目を向けると、また口に髪を咥えている雪村。

ラーメンに巻き込まれた髪を食ってるだけなのに、変に艶めかしかった。

こんなことを考えるのは、俺が想像力過剰な所為か?

「…美味」

「嘘をつくな、嘘を」

まぁ、そんな想像、こいつが喋れば無くなるものなのだが。

「む゛〜〜〜」

う、何か視線がきつくなってきた気がする…。

未久美洗脳装置が出力UPだ。

ええい、気にするか!

ともかく、今はこいつに関わらないと俺は決めたのだ。

「先生、何処か痛いんですか?」

そんなことを思っているうちに、姫地がそんな未久美の不審さに気付いた。

今まで気付かなかったことのほうが不思議だが。

「え、あ、いえ…」

それに対しても、未久美は曖昧な態度。

まぁ、放っておけば良い。

とにかく、ここさえ無事に終れば良いのだ。

無視だ、無視。

「む〜〜〜〜」

露骨に目を逸らした俺を、未久美が睨んだ。

だから、こっちを見るな。

バレるだろうが。

「未久美先生、本当に大丈夫ですか?」

姫地がまた、未久美を気遣う。

何か、泣きそうな顔になってきやがったし。

だから、そんな顔で俺を見るなっての。

「…可愛い」

未久美が、口元をうにゅうにゅさせ始めた。

泣くぞサインだ。

そりゃぁ、遊んでやるって言ったことを考えれば、今の状況は酷いさ。

ああ、俺は悪人だとも。

でも、バレないようにするには、これが一番だろ。

「ううう〜〜…」

心で弁解しようとも、あいつには伝わっていない。

いや、伝わっていたとしても、絶対納得しないだろう。

そもそもバレないようにするってのは、俺が勝手に決めたことなわけだし。

でもなぁ、バレて欲しくない俺の気持ちも少しは察し…。

「む〜!」

はぁ、分かったよ。

相手してやる…。

「片野先生」

「むー、なんですか?」

「トイレなら、あっちですよ」

「そ、そんなの行きません!」

まぁ、そんな訳ないよな。

とりあえず、こいつの気を紛らわせるために軽く話しかけてみた。

気分を紛らわすために、ウィット(気の利いたことを当意即妙に言う才知)に富んだジョークなどを言ってみたが、余計怒らせた様だ。
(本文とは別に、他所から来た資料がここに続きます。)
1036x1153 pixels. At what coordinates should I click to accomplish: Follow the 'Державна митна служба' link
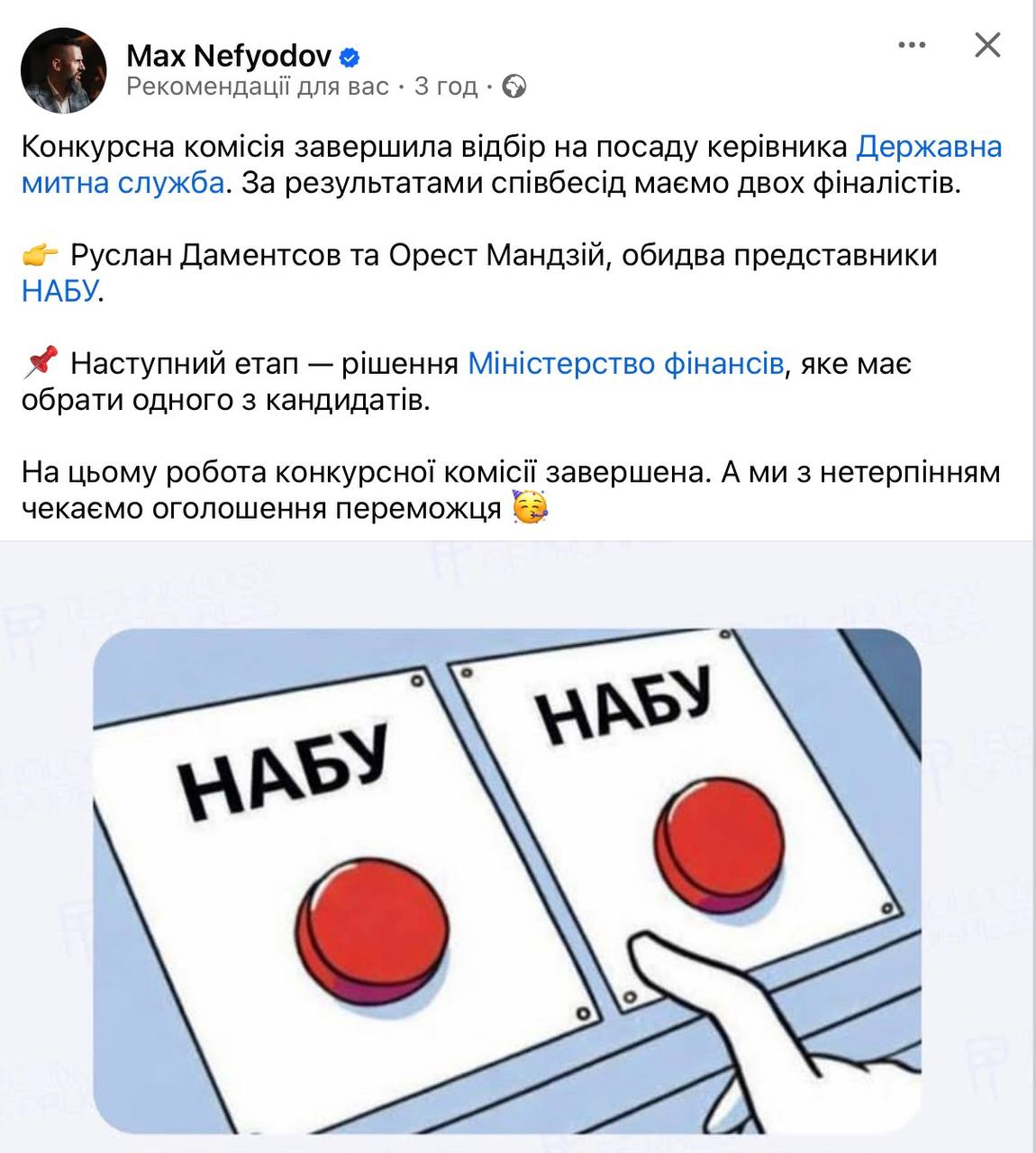tap(512, 164)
怒らせるのは得意なんだが、なだめるとなると急に手段が無くなるんだよな。

最終手段として、「撫でる」というのがあるが、ここでは出来ないし、したくない理由もある。

と、言う訳で妥協案。

適当に満腹にさせ、機嫌を取る。

「…食べないんですか、片野先生」

考えてみれば、今まで未久美はなにも食っていない。

あんなに、ここに来ることをごり押ししたと言うのに、だ。

食事も忘れて俺を睨んでたってか…。

健気過ぎて、涙が出るわな。

「む、片野君こそ、女の子に夢中になってないで、食べたほうがいいですよ」

にゃろ、人が親切で言ってやってるのに、皮肉で返すか。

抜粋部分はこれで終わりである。